In \(3-14,\) use the quadratic formula to find the imaginary roots of each equation. $$ x^{2}+5=4 x $$

Short Answer

Expert verified
The imaginary roots are \( x = 2 + i \) and \( x = 2 - i \).

Step by step solution

01

Write the Equation in Standard Form

First, we need to rewrite the quadratic equation given in the standard form, which is \( ax^2 + bx + c = 0 \). The original equation is \( x^2 + 5 = 4x \). Subtract \( 4x \) from both sides to get \( x^2 - 4x + 5 = 0 \).
02

Identify the Coefficients

Now that we have the quadratic equation in the form \( ax^2 + bx + c = 0 \), identify the coefficients: \( a = 1 \), \( b = -4 \), and \( c = 5 \).
03

Use the Quadratic Formula

The quadratic formula is given by \( x = \frac{-b \pm \sqrt{b^2 - 4ac}}{2a} \). Substitute the values of \( a \), \( b \), and \( c \) into the formula: \( x = \frac{-(-4) \pm \sqrt{(-4)^2 - 4 \cdot 1 \cdot 5}}{2 \cdot 1} \).
04

Simplify the Expression

Calculate inside the square root: \( (-4)^2 = 16 \) and \( 4 \cdot 1 \cdot 5 = 20 \).
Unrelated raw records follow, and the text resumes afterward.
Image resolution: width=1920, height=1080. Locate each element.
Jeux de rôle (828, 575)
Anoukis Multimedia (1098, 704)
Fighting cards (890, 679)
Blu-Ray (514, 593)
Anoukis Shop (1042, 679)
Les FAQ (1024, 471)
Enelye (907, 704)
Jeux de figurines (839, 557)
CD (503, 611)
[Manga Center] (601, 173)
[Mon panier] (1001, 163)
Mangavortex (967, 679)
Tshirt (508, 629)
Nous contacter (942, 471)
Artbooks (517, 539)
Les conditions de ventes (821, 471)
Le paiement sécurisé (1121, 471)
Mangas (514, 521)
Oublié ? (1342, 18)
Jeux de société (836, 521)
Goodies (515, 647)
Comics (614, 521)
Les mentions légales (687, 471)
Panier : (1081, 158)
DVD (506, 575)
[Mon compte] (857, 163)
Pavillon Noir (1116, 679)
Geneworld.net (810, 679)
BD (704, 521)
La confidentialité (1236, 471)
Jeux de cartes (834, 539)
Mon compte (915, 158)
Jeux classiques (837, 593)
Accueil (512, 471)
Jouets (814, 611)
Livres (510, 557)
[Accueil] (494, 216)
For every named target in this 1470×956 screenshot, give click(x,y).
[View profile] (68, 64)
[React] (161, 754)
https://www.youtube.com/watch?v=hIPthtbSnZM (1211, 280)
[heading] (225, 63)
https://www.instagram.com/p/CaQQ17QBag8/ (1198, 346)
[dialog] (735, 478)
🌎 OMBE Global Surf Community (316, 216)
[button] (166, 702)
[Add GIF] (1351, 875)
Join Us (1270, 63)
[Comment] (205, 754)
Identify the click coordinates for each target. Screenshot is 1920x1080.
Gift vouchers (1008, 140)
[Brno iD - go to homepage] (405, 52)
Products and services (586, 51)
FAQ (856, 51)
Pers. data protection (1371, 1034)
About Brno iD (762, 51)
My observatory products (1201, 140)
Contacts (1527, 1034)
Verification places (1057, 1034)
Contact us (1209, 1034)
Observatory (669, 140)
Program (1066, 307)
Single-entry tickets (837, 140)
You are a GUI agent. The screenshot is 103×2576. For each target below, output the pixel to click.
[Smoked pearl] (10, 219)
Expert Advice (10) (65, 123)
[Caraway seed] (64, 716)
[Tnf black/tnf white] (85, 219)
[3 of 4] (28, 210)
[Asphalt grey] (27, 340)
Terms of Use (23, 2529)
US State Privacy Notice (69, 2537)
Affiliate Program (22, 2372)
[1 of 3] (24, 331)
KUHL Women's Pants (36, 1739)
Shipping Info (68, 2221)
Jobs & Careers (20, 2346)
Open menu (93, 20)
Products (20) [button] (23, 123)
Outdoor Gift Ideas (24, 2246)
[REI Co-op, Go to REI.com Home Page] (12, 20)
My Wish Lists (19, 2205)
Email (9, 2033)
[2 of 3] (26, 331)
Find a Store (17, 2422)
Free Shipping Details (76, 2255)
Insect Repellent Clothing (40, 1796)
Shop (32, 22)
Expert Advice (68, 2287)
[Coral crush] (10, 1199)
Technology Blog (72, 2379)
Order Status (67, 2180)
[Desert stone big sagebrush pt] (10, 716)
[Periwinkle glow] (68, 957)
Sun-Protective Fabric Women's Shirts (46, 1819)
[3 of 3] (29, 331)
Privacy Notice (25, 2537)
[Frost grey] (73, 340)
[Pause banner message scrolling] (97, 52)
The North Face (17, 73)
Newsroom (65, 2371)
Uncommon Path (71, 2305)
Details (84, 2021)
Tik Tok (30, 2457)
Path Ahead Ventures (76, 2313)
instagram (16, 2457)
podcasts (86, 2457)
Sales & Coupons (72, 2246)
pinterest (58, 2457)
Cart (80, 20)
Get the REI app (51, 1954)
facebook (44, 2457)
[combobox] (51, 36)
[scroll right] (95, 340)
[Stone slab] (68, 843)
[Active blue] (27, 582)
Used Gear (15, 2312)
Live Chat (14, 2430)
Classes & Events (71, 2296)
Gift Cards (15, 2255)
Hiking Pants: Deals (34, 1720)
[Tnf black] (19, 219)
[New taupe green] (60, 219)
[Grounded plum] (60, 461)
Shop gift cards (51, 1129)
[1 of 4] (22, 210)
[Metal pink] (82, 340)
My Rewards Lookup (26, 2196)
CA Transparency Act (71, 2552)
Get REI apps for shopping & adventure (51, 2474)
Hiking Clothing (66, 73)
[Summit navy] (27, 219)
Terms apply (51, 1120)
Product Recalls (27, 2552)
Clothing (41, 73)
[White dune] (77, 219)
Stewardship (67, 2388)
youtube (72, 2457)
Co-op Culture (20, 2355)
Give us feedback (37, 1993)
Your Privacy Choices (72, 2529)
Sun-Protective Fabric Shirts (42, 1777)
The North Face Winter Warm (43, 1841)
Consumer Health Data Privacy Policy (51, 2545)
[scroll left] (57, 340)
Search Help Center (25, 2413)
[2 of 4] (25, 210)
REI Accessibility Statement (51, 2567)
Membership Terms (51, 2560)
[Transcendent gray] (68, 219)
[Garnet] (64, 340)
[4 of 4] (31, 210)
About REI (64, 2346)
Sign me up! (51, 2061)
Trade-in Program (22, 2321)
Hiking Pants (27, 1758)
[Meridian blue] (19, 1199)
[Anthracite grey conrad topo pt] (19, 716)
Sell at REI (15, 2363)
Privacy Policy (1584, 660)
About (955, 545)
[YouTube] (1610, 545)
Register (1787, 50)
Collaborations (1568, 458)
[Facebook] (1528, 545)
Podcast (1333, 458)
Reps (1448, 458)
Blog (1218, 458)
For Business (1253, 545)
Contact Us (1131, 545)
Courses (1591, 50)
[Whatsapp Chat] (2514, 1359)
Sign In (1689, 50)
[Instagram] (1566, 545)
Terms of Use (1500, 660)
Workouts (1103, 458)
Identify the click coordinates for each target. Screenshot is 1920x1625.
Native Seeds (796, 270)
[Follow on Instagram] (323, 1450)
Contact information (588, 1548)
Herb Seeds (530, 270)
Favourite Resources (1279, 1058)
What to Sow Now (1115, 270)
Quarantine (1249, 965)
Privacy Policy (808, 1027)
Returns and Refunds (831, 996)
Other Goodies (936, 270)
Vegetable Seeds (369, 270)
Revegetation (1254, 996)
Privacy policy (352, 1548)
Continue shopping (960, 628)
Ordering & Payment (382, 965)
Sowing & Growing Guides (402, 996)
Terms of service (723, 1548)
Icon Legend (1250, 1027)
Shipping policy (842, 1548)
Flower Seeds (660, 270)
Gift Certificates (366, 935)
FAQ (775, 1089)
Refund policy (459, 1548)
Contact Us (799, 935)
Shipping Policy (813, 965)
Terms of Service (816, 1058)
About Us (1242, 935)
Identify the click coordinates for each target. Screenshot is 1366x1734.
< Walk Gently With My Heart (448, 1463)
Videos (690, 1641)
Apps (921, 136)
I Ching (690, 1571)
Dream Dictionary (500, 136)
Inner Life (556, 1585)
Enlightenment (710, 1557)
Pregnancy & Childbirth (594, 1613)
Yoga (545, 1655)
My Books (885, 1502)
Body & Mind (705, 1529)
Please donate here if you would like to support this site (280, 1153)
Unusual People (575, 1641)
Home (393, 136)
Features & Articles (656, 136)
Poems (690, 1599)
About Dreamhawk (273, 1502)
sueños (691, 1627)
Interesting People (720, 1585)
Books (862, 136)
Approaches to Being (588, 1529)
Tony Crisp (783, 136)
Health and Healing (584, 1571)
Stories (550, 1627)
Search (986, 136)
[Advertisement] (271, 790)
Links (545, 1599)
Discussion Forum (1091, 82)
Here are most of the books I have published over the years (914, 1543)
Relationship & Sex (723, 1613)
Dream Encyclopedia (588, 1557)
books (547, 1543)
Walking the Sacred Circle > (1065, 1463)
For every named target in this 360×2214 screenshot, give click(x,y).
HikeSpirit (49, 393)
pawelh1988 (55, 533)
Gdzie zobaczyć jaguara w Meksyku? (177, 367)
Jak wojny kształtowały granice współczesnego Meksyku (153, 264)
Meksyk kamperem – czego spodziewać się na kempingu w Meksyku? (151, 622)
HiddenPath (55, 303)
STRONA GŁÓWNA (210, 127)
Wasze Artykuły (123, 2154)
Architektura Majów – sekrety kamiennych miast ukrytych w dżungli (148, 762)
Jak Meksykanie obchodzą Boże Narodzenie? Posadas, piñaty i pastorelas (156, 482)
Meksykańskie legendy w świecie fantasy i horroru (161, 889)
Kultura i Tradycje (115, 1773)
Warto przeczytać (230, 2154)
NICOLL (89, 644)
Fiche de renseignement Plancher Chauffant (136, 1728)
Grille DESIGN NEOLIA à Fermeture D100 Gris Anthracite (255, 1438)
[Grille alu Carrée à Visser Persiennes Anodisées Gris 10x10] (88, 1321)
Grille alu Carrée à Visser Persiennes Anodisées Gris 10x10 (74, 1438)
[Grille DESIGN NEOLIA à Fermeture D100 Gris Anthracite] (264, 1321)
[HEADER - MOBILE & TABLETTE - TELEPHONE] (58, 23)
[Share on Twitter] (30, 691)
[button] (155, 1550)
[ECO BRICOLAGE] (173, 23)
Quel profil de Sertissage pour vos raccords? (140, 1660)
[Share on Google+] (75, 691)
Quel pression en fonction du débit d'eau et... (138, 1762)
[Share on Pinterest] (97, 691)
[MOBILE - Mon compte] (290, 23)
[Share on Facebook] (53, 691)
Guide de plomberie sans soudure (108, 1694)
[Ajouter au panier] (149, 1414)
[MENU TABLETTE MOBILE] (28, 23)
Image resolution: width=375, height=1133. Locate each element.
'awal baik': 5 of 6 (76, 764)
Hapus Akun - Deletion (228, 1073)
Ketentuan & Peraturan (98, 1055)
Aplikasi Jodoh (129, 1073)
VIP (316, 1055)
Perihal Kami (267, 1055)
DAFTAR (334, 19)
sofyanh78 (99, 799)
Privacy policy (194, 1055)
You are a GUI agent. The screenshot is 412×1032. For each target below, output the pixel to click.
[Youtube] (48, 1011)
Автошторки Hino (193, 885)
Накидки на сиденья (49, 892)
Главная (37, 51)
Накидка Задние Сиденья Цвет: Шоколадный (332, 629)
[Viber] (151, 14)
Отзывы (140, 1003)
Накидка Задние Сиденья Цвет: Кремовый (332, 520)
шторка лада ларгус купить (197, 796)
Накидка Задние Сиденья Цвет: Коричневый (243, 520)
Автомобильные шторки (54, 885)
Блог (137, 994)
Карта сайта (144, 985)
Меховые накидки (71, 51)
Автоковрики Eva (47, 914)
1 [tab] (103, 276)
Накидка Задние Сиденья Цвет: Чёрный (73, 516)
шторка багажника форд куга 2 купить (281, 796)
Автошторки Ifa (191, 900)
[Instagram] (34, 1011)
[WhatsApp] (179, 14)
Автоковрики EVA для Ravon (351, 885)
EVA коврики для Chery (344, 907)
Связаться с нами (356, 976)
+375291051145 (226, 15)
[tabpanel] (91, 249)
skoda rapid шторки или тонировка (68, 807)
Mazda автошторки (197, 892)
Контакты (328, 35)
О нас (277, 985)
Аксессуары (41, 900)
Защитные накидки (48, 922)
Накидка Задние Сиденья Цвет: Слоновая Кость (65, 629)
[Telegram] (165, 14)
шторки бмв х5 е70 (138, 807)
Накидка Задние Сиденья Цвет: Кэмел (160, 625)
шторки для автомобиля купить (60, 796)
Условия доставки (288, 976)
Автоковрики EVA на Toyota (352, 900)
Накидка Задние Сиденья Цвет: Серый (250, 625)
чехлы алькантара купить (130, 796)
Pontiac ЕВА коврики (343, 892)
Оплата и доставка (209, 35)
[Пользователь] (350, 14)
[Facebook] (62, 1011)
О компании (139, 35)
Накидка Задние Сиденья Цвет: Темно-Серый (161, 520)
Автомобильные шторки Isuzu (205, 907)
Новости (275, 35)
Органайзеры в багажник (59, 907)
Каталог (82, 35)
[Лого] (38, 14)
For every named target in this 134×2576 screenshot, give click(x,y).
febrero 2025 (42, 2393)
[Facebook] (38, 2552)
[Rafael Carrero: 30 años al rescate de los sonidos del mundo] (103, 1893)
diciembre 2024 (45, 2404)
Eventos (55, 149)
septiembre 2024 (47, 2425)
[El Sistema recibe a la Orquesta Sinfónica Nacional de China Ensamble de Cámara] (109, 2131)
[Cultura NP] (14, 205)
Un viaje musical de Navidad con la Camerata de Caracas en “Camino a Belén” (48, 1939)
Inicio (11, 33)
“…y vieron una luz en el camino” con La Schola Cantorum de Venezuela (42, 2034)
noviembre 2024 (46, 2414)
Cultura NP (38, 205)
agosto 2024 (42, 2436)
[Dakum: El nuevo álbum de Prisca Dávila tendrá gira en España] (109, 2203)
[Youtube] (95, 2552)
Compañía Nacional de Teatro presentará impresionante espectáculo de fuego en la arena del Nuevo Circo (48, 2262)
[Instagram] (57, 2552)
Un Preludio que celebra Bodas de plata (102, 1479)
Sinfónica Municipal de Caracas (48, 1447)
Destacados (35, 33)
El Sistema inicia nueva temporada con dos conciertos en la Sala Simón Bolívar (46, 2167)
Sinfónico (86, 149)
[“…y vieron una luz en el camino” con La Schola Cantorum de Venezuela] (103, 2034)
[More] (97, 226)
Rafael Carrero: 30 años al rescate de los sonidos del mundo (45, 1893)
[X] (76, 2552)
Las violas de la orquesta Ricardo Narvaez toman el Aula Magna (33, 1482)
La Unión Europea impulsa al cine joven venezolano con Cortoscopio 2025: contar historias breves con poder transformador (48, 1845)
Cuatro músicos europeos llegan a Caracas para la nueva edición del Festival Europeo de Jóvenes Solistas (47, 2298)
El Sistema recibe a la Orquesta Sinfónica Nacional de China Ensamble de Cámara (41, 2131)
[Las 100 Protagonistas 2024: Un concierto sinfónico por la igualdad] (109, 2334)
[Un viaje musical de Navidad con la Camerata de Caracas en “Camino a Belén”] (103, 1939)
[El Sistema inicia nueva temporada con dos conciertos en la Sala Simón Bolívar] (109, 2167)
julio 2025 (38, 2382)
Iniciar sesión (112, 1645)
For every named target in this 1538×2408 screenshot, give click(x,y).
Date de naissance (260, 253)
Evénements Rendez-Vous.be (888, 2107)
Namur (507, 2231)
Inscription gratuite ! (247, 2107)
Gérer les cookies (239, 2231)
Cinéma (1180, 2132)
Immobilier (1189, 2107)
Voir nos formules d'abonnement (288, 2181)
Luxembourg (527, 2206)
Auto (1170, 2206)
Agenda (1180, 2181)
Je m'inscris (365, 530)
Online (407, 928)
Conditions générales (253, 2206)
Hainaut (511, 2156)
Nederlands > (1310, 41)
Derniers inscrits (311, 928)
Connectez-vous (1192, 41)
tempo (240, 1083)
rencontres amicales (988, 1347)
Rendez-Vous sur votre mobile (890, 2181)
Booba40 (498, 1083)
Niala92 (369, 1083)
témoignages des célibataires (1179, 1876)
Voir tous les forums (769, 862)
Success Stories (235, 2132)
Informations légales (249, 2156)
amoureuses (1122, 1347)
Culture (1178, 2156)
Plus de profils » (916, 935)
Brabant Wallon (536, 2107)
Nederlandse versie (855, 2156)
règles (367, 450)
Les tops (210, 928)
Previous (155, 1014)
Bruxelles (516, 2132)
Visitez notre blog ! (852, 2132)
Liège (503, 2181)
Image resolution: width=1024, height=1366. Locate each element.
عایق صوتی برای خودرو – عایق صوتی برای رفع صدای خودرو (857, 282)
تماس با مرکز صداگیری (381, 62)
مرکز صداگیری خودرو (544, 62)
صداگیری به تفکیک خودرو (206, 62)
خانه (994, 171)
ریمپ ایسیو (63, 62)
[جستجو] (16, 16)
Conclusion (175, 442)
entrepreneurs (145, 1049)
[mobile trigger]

This gives us \( x = \frac{4 \pm \sqrt{16 - 20}}{2} \), or \( x = \frac{4 \pm \sqrt{-4}}{2} \).
05

Solve for Imaginary Roots

The square root of \(-4\) is an imaginary number: \( \sqrt{-4} = 2i \). So, our equation becomes \( x = \frac{4 \pm 2i}{2} \). Simplifying this gives us the solutions: \( x = 2 + i \) and \( x = 2 - i \).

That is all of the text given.